Abstract:Anomaly detection is crucial for ensuring the stability and reliability of web service systems. Logs and metrics contain multiple information that can reflect the system's operational state and potential anomalies. Thus, existing anomaly detection methods use logs and metrics to detect web service systems' anomalies through data fusion approaches. They associate logs and metrics using coarse-grained time window alignment and capture the normal patterns of system operation through reconstruction. However, these methods have two issues that limit their performance in anomaly detection. First, due to asynchrony between logs and metrics, coarse-grained time window alignment cannot achieve a precise association between the two modalities. Second, reconstruction-based methods suffer from severe overgeneralization problems, resulting in anomalies being accurately reconstructed. In this paper, we propose a novel anomaly detection method named FFAD to address these two issues.
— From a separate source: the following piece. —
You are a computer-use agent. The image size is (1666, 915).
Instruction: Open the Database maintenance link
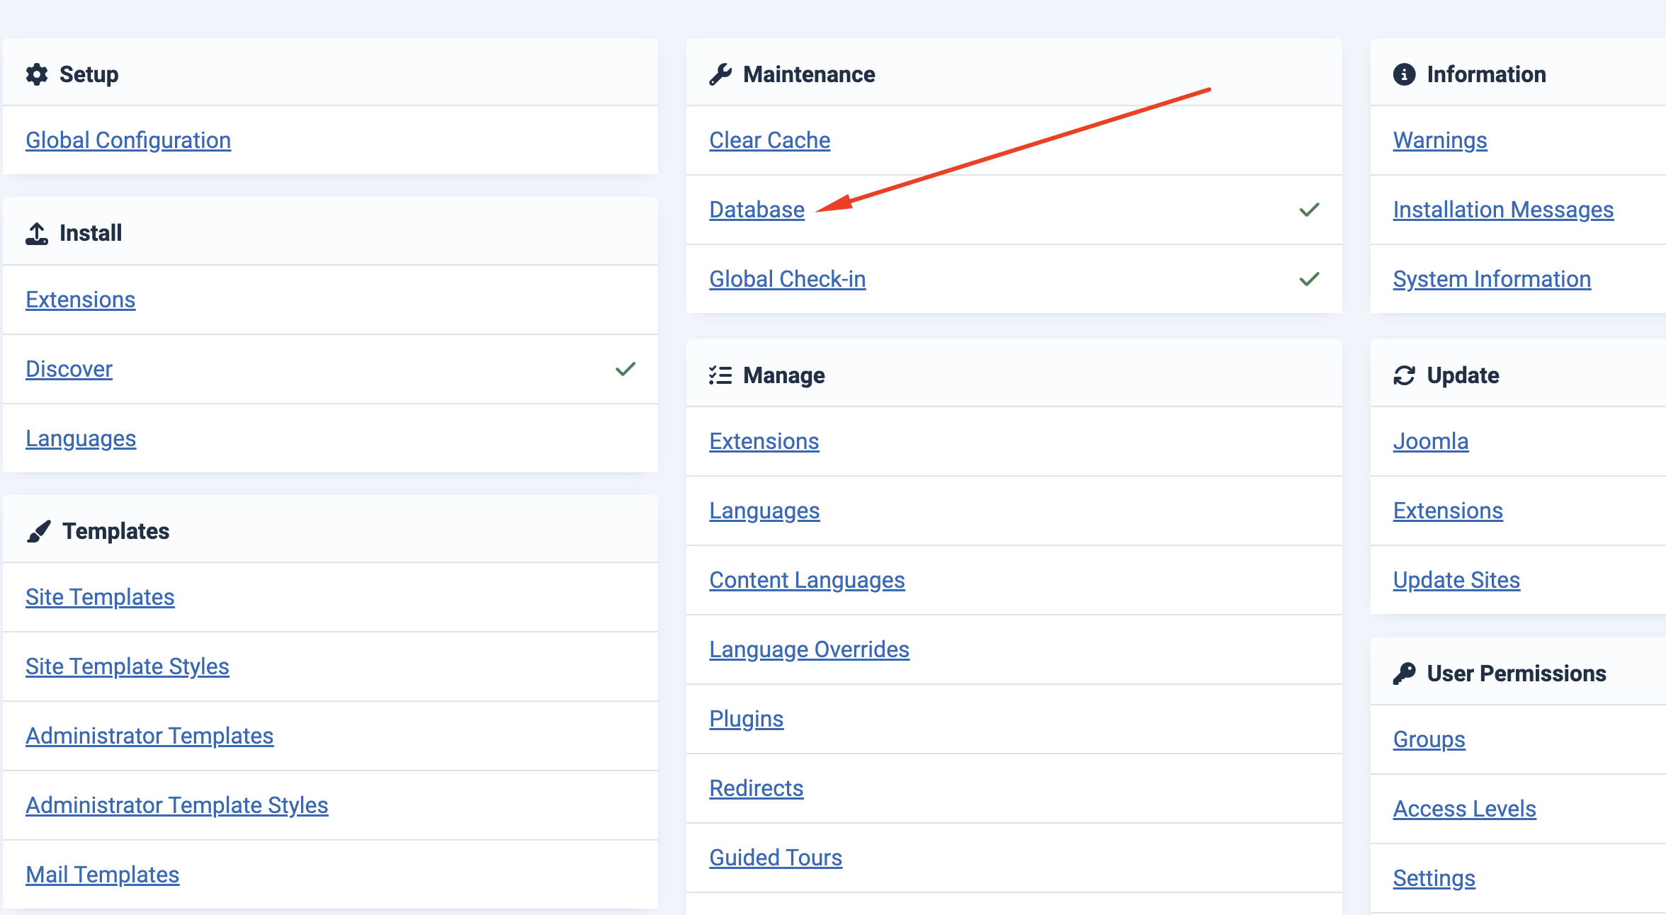click(757, 210)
On the one hand, FFAD employs graph-based alignment to mine and extract associations between the modalities from the constructed log-metric relation graph, achieving precise associations between logs and metrics. On the other hand, we improve the model's fit to normal data distributions through Fourier Frequency Focus, thereby enhancing the effectiveness of anomaly detection. We validated the effectiveness of our model on two real-world industrial datasets and one open-source dataset. The results show that our method achieves an average anomaly detection F1-score of 93.6%, representing an 8.8% improvement over previous state-of-the-art methods.